The front of the BEDDI is covered entirely with the type of fabric commonly found on speakers. The top, left corner has a small triangle with the companies name imprinted on it.
When the clock is plugged in, the time is seen through the fabric.
The top of the clock contains all of its controls and a smartphone holder.
On the left you have three smart buttons, in the middle you have the snooze/dimmer button, and to the right you have the audio controls.
The play/pause button also serves as the alarm off and Bluetooth connection button.
The rear of the clock contains the wake-up light, a micro USB service port, the power port, an AUX/FM port, and two USB inputs.
The entire bottom of the clock is a mood light; it also contains some brand and model information.
Setting up the BEDDI is very easy. You plug in the clock, download the app, and follow the instructions.
First, you select your BEDDI from the menu and click connect. Next, you choose between 12 or 24 hour clock mode, and which temperature scale to use. After that, you choose the services you want to use with the clock.
After selecting the service you want to use, you login and set them up.
You can choose from the above actions for each smart button; although, there may be others available if you have Nest, Wemo, or Lifx.
After you’ve selected how you want to use the smart buttons, you choose the basic alarm settings, the way you want the music controls to function, and complete the registration information.
That’s all there is to setup; it’s a very simple process.
After setting up the alarm clock and opening the app, you will be met with a dashboard of sorts.
The dashboard provides a lot of information, including whether any alarms are set, the weather, a traffic map, and access to several of the alarm clock’s functions.
In case it’s not obvious, the black squares in the above screenshot are my doing; I didn’t want the entire internet to know exactly where I live.
From the dashboard, you can access a slide-out menu which contains the alarm clock’s controls and settings.
You can also change how the smart buttons function or re-run the setup wizard.
Selecting “alarm” from the menu brings you to the above screen, where you can adjust the various alarm settings.
Additionally, from the slide-out menu you can access and adjust the clock’s main settings.
While using the Beddi, I found it to be very easy to use, but only quasi-reliable.
When I first attempted to set up the clock I experienced Bluetooth issues.

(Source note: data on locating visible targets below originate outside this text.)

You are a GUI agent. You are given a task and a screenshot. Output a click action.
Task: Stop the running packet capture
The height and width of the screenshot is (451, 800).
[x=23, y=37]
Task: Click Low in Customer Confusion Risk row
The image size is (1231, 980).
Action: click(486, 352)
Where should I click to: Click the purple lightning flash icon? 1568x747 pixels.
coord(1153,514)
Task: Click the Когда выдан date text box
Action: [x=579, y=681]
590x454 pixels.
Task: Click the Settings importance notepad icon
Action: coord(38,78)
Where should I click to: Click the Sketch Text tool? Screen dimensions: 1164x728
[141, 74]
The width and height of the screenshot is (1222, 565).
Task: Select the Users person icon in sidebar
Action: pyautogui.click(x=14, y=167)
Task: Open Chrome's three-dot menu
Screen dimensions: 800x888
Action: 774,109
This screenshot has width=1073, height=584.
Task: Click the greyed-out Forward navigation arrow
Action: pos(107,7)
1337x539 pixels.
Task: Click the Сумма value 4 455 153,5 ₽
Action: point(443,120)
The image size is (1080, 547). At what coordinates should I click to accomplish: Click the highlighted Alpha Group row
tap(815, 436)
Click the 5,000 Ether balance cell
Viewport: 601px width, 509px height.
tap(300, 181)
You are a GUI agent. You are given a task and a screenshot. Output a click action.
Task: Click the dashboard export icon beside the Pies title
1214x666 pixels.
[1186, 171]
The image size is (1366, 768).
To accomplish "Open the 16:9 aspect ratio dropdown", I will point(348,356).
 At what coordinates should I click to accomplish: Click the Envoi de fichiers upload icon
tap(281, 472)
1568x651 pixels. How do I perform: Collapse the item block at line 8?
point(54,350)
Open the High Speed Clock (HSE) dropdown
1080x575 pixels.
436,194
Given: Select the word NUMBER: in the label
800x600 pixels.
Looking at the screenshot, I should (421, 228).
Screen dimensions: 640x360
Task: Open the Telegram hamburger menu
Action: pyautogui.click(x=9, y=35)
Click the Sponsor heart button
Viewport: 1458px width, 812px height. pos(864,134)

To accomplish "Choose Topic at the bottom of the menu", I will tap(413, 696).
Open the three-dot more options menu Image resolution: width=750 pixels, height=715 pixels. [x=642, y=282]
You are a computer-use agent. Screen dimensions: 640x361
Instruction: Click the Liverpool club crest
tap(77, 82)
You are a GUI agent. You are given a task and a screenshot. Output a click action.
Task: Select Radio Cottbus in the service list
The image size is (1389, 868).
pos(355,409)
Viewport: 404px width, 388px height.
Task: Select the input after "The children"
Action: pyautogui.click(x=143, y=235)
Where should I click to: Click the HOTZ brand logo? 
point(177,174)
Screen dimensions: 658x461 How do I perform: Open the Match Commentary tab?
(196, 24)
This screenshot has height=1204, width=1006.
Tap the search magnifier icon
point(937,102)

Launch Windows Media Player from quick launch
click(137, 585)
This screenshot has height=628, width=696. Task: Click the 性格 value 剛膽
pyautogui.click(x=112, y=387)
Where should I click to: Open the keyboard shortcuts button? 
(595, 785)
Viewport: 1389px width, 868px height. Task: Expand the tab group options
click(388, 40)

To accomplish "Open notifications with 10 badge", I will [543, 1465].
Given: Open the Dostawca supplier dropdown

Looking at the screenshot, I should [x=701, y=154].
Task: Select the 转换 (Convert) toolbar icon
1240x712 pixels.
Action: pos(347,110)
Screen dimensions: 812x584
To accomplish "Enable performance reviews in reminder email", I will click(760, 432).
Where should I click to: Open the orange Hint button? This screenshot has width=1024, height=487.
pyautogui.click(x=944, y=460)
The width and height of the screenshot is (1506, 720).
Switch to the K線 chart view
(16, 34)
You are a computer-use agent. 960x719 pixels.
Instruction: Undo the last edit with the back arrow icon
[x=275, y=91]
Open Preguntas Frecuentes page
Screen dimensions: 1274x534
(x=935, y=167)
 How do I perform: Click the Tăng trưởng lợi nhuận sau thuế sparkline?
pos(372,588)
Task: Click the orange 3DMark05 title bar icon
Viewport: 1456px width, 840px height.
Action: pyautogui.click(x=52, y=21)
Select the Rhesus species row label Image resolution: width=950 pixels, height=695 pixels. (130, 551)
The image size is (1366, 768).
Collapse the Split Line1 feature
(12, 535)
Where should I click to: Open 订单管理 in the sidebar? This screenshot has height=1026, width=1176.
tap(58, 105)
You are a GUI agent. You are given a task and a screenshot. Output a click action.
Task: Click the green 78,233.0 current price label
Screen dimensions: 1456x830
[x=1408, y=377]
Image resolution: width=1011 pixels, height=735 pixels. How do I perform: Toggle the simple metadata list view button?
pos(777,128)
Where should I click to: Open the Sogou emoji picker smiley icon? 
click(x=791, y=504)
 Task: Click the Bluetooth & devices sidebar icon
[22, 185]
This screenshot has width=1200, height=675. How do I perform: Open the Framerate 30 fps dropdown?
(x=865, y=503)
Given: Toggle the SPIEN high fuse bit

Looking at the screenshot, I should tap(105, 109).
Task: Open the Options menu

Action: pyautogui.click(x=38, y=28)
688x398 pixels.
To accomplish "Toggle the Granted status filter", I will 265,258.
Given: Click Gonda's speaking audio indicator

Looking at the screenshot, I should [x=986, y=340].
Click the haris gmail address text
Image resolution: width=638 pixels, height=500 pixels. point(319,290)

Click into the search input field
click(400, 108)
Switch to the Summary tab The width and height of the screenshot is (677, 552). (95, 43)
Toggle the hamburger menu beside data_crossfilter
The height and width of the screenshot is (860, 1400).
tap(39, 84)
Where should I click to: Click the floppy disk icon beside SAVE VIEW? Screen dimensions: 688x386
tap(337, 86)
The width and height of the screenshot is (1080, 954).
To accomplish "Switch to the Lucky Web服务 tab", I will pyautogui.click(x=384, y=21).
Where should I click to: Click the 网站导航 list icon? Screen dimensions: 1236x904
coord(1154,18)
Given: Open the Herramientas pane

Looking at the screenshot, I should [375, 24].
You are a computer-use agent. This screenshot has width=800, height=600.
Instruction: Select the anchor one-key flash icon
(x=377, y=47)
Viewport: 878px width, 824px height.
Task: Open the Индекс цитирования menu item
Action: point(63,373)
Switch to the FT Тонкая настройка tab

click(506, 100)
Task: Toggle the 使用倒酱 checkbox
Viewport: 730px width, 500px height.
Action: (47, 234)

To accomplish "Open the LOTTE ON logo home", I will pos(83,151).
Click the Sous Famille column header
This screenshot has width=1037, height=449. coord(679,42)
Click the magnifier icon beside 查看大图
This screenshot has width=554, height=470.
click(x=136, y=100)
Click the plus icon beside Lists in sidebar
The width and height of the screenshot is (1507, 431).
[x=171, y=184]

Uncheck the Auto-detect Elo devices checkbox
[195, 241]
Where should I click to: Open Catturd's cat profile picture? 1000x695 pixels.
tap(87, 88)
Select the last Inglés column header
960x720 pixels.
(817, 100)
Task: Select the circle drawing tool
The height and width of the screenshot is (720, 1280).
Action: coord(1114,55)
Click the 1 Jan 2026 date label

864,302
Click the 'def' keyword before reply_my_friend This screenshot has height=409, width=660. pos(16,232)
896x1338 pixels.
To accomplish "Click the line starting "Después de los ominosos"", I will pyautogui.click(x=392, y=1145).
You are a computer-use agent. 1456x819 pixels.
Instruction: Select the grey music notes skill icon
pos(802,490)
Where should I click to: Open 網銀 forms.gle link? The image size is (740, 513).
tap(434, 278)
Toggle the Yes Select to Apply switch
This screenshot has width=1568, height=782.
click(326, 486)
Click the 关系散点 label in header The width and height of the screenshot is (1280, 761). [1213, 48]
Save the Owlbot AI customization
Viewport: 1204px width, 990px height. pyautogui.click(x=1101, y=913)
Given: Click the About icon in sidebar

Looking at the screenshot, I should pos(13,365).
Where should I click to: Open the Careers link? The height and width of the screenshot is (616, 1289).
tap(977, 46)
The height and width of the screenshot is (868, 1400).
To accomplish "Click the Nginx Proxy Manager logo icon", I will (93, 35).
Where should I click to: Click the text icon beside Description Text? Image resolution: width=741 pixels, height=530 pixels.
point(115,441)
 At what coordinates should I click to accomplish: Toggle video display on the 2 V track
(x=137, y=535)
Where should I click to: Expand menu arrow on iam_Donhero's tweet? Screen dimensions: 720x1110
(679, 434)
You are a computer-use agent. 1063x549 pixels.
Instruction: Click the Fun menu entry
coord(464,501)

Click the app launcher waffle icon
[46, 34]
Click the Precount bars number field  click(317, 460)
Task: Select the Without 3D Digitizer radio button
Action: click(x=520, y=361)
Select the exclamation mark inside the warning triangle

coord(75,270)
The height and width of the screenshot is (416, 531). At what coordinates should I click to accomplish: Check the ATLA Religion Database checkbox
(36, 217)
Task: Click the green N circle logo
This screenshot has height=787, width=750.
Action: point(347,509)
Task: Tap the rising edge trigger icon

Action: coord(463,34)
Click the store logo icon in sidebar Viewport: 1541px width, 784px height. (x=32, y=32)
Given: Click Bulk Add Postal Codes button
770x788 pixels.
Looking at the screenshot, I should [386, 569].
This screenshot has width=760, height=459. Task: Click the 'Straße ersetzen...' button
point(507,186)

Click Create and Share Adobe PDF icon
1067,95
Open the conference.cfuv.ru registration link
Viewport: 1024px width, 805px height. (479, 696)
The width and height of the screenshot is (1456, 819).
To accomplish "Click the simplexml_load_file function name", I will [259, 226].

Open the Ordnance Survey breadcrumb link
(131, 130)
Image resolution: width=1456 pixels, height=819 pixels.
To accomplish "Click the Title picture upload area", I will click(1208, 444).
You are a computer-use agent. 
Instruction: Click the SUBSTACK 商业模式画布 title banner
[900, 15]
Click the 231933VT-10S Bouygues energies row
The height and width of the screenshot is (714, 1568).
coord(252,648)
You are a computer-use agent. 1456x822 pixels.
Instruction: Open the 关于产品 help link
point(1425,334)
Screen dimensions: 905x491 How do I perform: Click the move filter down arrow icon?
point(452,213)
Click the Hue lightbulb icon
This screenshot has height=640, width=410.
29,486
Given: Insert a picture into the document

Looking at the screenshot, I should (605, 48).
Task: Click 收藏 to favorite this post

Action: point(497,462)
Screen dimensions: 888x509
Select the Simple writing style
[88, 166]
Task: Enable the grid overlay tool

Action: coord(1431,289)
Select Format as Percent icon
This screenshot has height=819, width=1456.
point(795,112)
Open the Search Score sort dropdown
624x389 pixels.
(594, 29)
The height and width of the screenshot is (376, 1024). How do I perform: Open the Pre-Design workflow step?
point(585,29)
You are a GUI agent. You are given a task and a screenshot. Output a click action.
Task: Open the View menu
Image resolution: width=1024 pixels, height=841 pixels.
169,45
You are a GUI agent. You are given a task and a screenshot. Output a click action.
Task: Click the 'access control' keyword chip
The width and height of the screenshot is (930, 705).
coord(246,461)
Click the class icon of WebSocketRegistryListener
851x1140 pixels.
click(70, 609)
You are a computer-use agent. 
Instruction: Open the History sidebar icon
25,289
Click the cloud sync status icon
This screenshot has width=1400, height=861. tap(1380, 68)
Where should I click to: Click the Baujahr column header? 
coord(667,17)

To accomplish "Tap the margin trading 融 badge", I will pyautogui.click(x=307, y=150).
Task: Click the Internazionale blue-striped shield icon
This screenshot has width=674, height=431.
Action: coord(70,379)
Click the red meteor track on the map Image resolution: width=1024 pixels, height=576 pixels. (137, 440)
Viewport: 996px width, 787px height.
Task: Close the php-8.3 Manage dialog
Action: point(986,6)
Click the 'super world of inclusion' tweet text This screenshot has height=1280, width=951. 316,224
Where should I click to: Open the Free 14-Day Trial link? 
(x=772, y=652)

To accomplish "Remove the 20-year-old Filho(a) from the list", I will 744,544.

The connection would repeatedly drop and the app would randomly restart. I reached out to Witti support and they explained how to update the firmware on the device.
After updating the firmware, the Beddi worked flawlessly for a few days, but I again began to randomly experience Bluetooth issues.
Aside from that, almost all of the functions worked perfectly. All the smart buttons worked exactly as designed, I was able to turn off a Phillips Hue light with the push of a button, order an Uber by holding down a button, and find my phone when lost.
Using the white light and mood light was also a delight. I could use both for ambient light, or I could play music via Bluetooth and have the mood light change colors according to the beat.
The FM radio worked wonderfully; it picked up all the stations I listen to the most, and then some.
All that being said, not everything functioned perfectly. Along with the Bluetooth connection issues, I discovered a few other negatives while testing the clock.
The first issue is with the Beddi’s integration with Phillips Hue.
As I said before, I was able to control a Hue light with the push of a button; the Beddi also has a feature where the Hue is supposed to turn on with an alarm. This function is listed under “Wakeup Action” in the alarm menu. Unfortunately, no matter how many times I tried, I could never get my Hue light to come on with an alarm.
The second issue isn’t a performance issue, rather a bad choice I think Witti made.
The Beddi works with Spotify, and I found the integration to be error free….
….As long as you have a Premium account.
I don’t have a Premium account, but Spotify does offer a free trial. I signed up for the trial and found everything worked perfectly, but as soon as the trial period ends, you can no longer use the Spotify features.
This isn’t a deal-breaker, but I believe Witti should offer integration with one of the dozens of free music apps available through the various app stores.
Every other function worked exactly as expected. I was able to listen to Spotify (until my free trial ran out), order an Uber with the push of the bottom, have the weather announced when my alarm went off, etc.
After testing the Beddi, I came away pretty ambivalent towards it. Nothing about it really blew me away; at the same time, nothing about it stands out as truly awful.
The Beddi performed okay. I had some Bluetooth issues, and the Hue integration didn’t work perfectly, but for the most part the Beddi functioned properly. It’s just that I think most features can be replicated on a smartphone with a couple app downloads and some ingenuity.
If the Beddi wasn’t $99.00, I think I would be less hesitant to give it a thumbs up, but at that price, I feel it should function flawlessly.
As it stands, if you have $99.00 burning a hole in your pocket and have a need for something like this, you probably won’t be disappointed; however, if you’ve been getting by using your smartphone as an alarm clock, there isn’t a great reason to spend the money on the Beddi.